Altersanzug: Wie es sich anfühlt, alt zu sein
Bereits nach wenigen Treppenstufen runter Richtung Haustür wird mein Atem schwer. Beim Gedanken daran, die Stufen gleich wieder hinauflaufen zu müssen, zweifle ich, ob das wirklich sein muss. Treppab war schließlich schon anstrengend genug. Dr. Roland Schoeffel hat mich heute mehr als 30 Jahre älter gemacht, statt 39 bin ich etwa 70. Dafür hat mir der Wissenschaftler einen rund 16 Kilogramm schweren Anzug verpasst mit Gewichtsmanschetten an Fuß- und Handgelenken, verstärkten Bandagen an Knien und Ellenbogen und einer Halskrause. Außerdem hat er mir weitere Gewichte verpasst, die an Oberkörper und Rücken verteilt sind und den altersbedingten Kraftverlust der Rumpfmuskulatur simulieren. Hinzu kommen Kopfhörer, die nicht nur ein leichtes Rauschen simulieren, sondern das Hören an sich erschweren, und eine spezielle Brille, die für eine gewisse Sehunschärfe, ein verändertes Farbsehen und ein verengtes Blickfeld sorgt.

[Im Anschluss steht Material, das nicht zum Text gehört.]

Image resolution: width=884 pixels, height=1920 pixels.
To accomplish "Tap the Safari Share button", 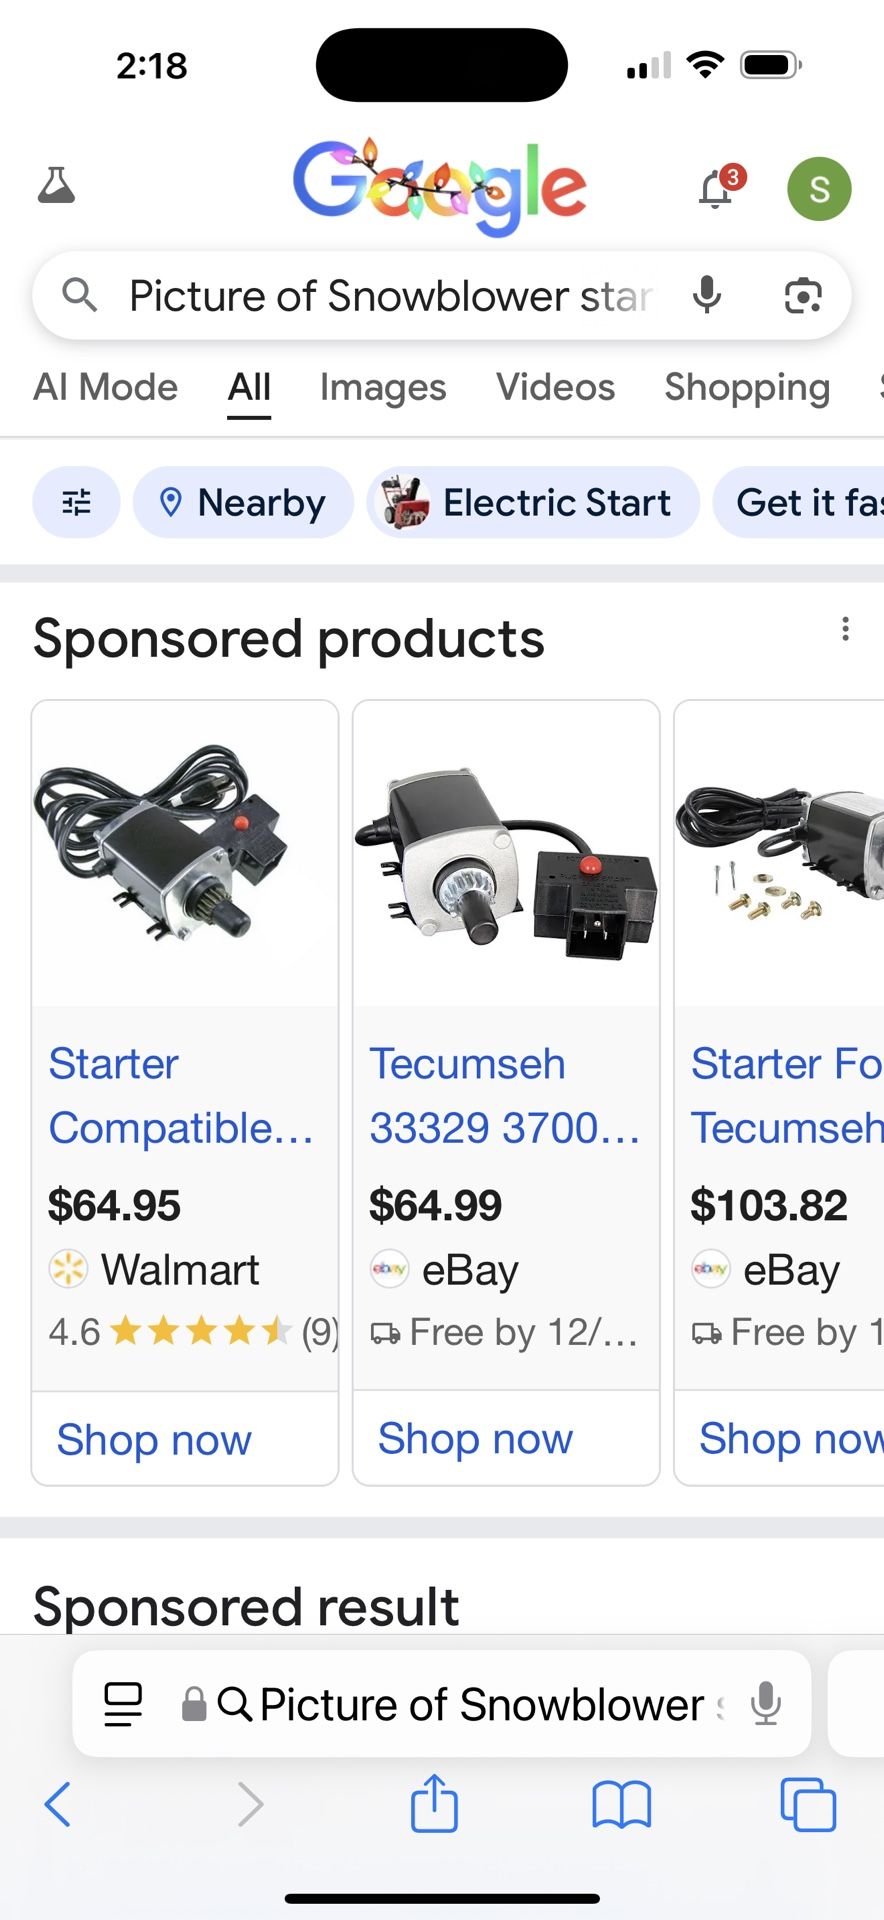I will (434, 1804).
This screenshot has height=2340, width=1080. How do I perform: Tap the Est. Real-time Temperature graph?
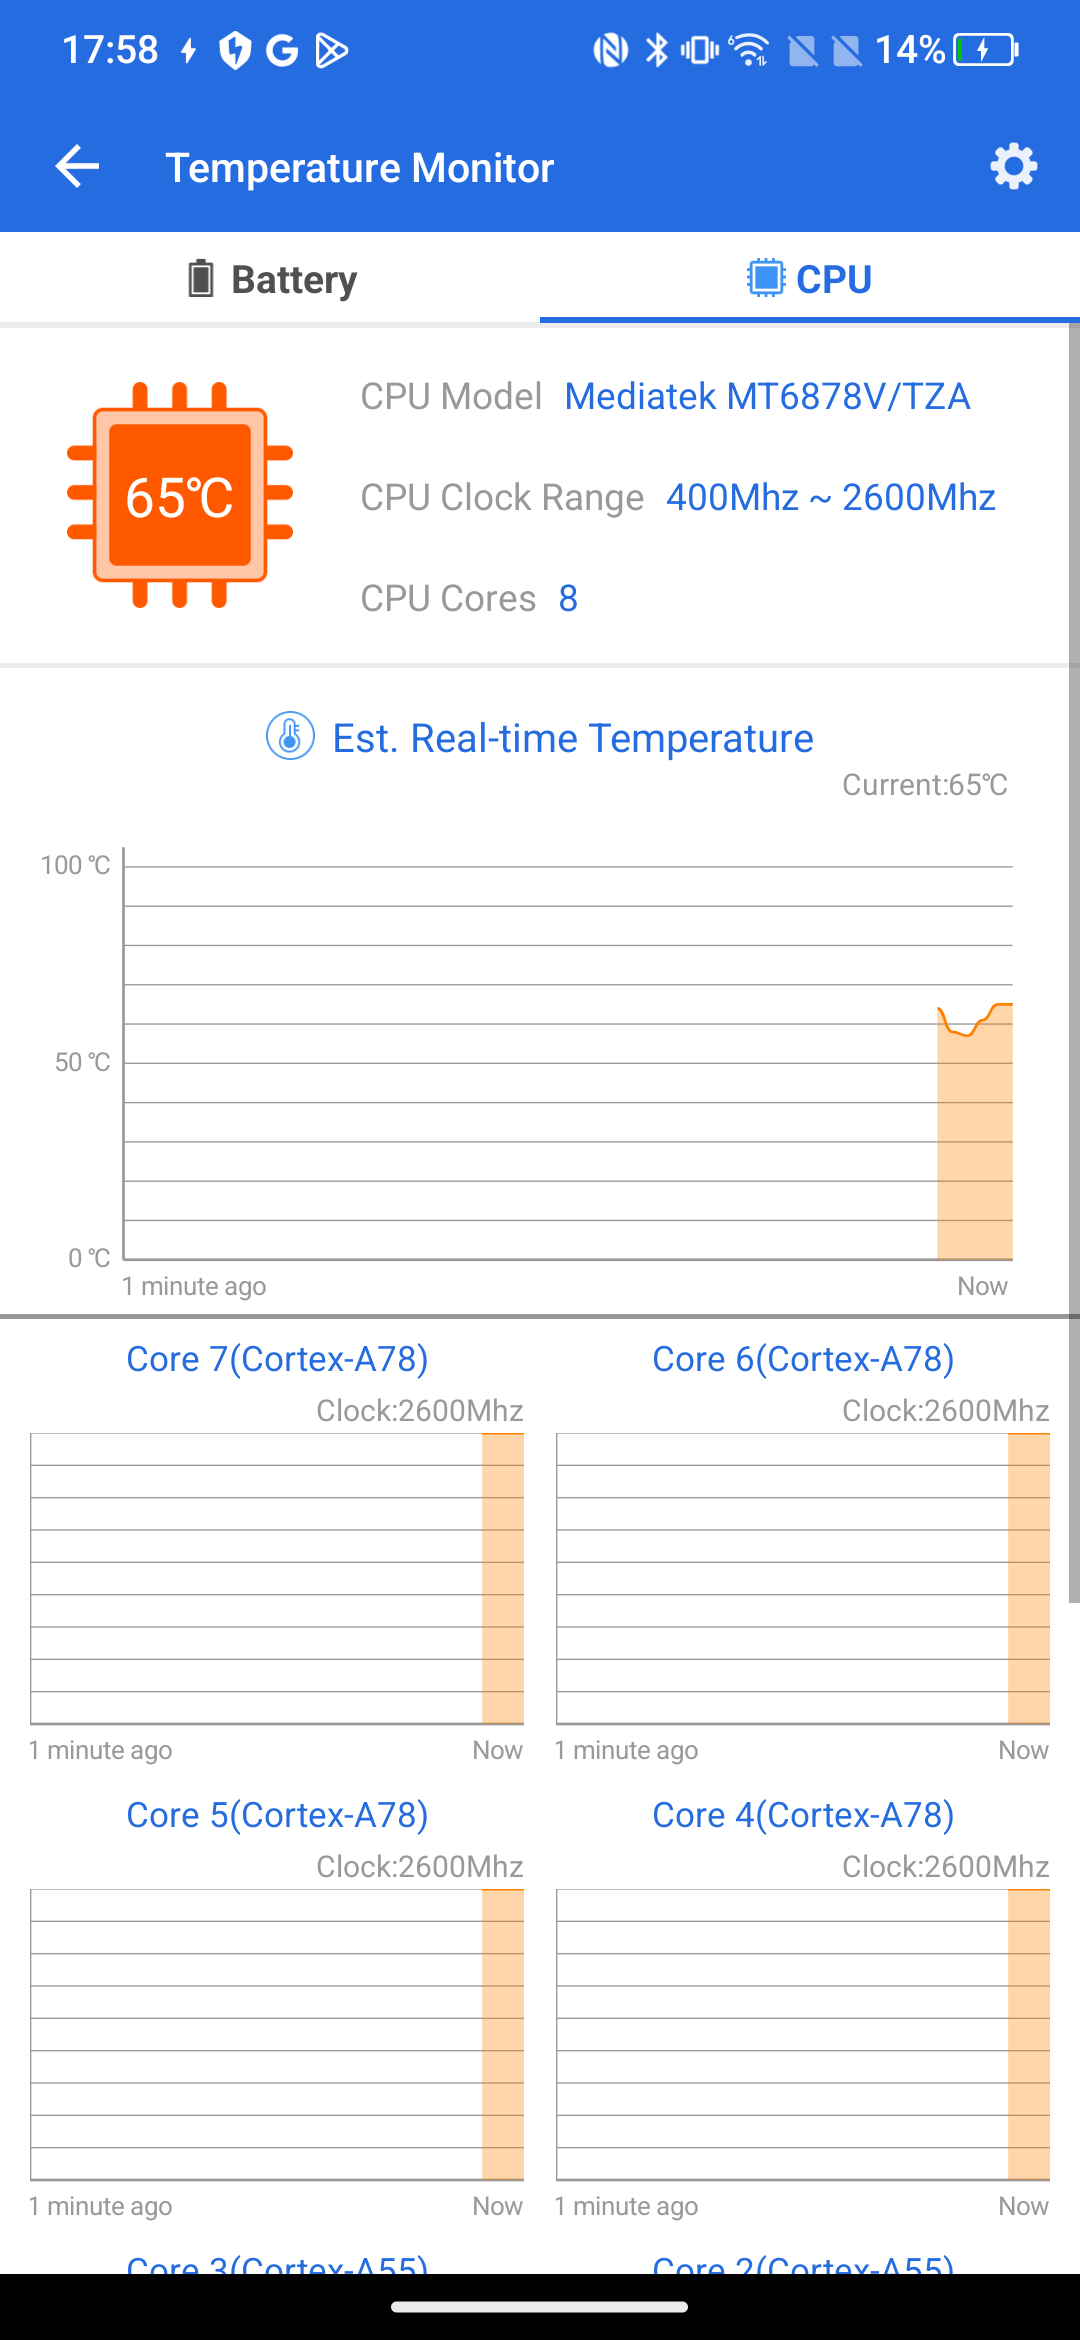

Ich fühle mich fast wie eine Art Robocop – aber eben nur fast. Denn statt actionreicher und tempogeladener Handlungen vollzieht sich bei mir alles wie in Zeitlupe. Meine Füße bekomme ich treppauf nur beschwerlich angehoben, mein Gang ist unsicher. Ich bin froh, dass ich mich am Geländer festhalten kann und hoffe so, sturzfrei zu bleiben. Oben im zweiten Stock angekommen, schnaufe ich ziemlich. Ein Glas Wasser wäre schön. Doch so locker wie gewohnt funktioniert auch das nicht mehr. Die Manschetten versteifen meine Gelenke, die Handschuhe schränken Tastsinn und Greiffunktion ein. Die Flasche Wasser aufzudrehen und ohne etwas zu verplempern in ein Glas zu schütten, gelingt mir nur sehr behäbig.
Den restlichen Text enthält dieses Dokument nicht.